Die KZ-Überlebende Inge Auerbacher warnt vor neuen rechtsextremen Zeiten in Deutschland und Europa. Am 2. September sagte die 84-Jährige im Gespräch mit gut 130 Schülerinnen und Schülern im Düsseldorfer Landtag, sie denke aktuell häufiger an ihre Jahre im Konzentrationslager Theresienstadt. Die Erinnerungen kämen wieder näher, "weil es schon wieder anfängt".

Auerbacher wurde 1934 in Kippenheim in Südbaden geboren. Im Alter von sieben Jahren wurde sie 1942 ins Konzentrationslager Theresienstadt im tschechischen Terezín deportiert, wo viele ihrer nächsten Verwandten starben. Nach dem Zweiten Weltkrieg emigrierte sie 1946 mit ihren Eltern in die USA und lebt heute in New York. Die nordrhein-westfälische Antisemitismusbeauftragte Sabine Leutheusser-Schnarrenberger hatte Auerbacher eingeladen.

Im Landtag traf Auerbacher auf Schüler aus Düsseldorf, Ratingen und Bottrop. Es sei wichtig, dass junge Menschen nicht zu Mitläufern von Rassisten oder Antisemiten würden, betonte die KZ-Überlebende. "Jeder hat die Wahl: Bleibt man ein guter Mensch oder zieht man mit den anderen?", sagte sie. Wer dabeistehe und zusehe, sei "genauso schlimm wie die Täter".

Appell an Flüchtlinge

Auf die Frage einer Schülerin, ob sie sich noch als Deutsche fühle, sagte Auerbacher: "Es bleibt immer etwas, Familie, Freunde, Gräber." Aber Deutschland sei nicht mehr ihre Heimat. "Heimat ist für mich, wo ich wohne", sagte die 84-Jährige. Sie appellierte in diesem Zusammenhang an die Flüchtlinge in Deutschland, sie sollten sich "hier anpassen, die deutsche Sprache lernen und auch etwas tun für das Land, das einen aufnimmt". Sie selbst lebe im Stadtteil Queens in Nachbarschaft zu Christen, Muslimen und Hindus. "Missverständnisse kommen, wenn man die anderen nicht kennt", sagte Auerbacher. "Man muss sich kennenlernen, muss wissen, wie die anderen leben, was sie essen."

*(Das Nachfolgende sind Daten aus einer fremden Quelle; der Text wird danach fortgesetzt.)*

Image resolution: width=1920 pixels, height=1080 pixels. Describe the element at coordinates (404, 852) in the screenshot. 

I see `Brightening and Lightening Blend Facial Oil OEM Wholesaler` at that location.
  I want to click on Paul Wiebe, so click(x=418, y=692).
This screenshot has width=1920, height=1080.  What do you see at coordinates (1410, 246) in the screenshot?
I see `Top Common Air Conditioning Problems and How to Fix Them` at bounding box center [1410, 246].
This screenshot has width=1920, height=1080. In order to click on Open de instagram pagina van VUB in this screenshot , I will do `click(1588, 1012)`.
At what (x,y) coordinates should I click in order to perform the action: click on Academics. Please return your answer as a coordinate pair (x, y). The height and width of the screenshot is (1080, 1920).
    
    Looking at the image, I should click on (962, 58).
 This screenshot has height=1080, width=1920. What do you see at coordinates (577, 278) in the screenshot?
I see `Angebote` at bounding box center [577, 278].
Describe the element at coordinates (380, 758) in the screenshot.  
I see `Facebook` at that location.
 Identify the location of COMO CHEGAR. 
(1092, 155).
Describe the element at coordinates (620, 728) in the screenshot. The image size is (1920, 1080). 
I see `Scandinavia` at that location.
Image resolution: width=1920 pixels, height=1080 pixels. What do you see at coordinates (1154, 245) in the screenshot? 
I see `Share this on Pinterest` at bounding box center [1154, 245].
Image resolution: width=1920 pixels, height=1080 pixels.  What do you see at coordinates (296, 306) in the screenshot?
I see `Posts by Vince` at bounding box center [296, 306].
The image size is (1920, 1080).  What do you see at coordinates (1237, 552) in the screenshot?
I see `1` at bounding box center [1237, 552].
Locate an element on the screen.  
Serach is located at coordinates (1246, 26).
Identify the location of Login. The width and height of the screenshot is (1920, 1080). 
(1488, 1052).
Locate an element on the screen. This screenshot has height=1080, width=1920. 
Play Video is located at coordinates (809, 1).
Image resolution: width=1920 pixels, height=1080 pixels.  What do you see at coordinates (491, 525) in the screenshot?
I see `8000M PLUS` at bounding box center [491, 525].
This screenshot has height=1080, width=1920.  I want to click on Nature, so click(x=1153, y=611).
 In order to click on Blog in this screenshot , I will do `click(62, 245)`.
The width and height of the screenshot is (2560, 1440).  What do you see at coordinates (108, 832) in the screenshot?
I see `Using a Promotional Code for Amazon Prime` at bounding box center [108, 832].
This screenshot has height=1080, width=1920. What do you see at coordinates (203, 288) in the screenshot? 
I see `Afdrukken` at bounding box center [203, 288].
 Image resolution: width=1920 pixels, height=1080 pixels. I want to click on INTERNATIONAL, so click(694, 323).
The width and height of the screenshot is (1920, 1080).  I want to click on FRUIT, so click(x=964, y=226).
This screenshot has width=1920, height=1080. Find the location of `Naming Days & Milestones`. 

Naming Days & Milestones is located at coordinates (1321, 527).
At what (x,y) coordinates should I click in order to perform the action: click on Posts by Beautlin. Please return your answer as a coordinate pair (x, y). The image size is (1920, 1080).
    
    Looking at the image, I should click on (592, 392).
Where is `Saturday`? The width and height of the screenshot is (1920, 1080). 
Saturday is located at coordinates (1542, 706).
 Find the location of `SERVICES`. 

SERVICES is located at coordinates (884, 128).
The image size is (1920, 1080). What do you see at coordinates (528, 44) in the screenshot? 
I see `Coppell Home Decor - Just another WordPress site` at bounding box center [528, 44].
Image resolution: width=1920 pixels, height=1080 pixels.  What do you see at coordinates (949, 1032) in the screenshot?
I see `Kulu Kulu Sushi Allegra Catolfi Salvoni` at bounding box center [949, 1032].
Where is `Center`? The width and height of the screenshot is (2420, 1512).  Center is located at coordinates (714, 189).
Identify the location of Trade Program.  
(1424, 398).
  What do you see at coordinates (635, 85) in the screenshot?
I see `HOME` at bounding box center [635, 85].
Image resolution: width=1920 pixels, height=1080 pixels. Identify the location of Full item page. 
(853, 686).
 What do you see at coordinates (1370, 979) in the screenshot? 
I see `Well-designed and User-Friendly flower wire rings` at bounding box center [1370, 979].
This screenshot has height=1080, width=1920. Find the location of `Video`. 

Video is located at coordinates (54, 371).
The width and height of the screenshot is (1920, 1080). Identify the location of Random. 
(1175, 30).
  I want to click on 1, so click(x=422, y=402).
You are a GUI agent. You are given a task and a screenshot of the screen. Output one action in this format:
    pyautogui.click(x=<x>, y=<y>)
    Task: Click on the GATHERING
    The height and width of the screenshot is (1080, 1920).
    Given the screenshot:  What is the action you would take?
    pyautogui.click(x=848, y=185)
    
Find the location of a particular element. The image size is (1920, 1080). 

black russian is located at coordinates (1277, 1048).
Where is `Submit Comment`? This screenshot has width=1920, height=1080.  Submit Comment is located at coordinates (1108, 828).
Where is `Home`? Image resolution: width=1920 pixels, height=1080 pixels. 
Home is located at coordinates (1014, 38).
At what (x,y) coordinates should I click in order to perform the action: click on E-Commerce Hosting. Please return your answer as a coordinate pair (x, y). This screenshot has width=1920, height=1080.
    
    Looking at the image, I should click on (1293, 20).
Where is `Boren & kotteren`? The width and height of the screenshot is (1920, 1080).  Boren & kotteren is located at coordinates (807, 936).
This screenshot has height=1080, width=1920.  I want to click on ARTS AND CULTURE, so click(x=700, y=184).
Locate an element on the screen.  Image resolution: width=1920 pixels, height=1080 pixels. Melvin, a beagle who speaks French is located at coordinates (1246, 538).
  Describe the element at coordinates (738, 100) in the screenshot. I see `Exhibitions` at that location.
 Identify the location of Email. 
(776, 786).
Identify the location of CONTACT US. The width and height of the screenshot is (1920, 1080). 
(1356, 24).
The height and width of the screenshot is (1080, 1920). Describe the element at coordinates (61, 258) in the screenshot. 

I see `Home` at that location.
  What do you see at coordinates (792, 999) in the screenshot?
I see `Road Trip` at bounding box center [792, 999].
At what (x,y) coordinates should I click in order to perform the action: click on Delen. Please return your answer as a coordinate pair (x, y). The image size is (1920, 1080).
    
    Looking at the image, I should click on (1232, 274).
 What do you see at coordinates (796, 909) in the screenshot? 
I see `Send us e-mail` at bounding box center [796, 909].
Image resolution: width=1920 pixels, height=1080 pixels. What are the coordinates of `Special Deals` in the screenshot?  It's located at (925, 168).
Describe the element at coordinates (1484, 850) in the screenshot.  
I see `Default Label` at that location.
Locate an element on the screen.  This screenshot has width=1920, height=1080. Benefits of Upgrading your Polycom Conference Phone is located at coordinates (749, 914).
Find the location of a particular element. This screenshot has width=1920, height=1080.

Am 3. September wollte Auerbacher den Erinnerungsort "Alter Schlachthof" in Düsseldorf besuchen, von dem aus rund 6.000 jüdische Männer, Frauen und Kinder von den Nationalsozialisten in die Vernichtungslager deportiert wurden. Die Zeitzeugin, die bereits vor den Vereinten Nationen gesprochen hat, trifft auch Schülerinnen und Schüler aus Dortmund und Neuss. Vor dem Treffen besuchen die Schüler die Aufführung des Theaterstücks "Ein ganz gewöhnlicher Jude", das die Kindheitserinnerungen von Auerbacher in das gleichnamige Stück von Charles Lewinsky integriert.

Laschet: Auerbacher ist wichtige Mahnerin

Am 5. September wurde Auerbacher von NRW-Ministerpräsident Armin Laschet (CDU) in der Düsseldorfer Staatskanzlei empfangen. "Es ist unser aller Pflicht, die Erinnerung an das Menschheitsverbrechen Shoa wachzuhalten und in der Gegenwart gegen jede Form von Antisemitismus und Hetze zu kämpfen", sagte Laschet bei dem Besuch. Die 84-jährige Auerbacher sei "eine wichtige Mahnerin", die vor Augen führe, zu was Menschen in ihrer hasserfüllten Ideologie fähig seien." Er sei dankbar dafür, dass die Zeitzeugin mit ihrem Engagement dafür sorge, "dass schon Kinder und Jugendliche dieses dunkelste Kapitel der deutschen Geschichte kennen und - soweit es bei dieser Barbarei möglich ist - verstehen lernen", betonte Laschet.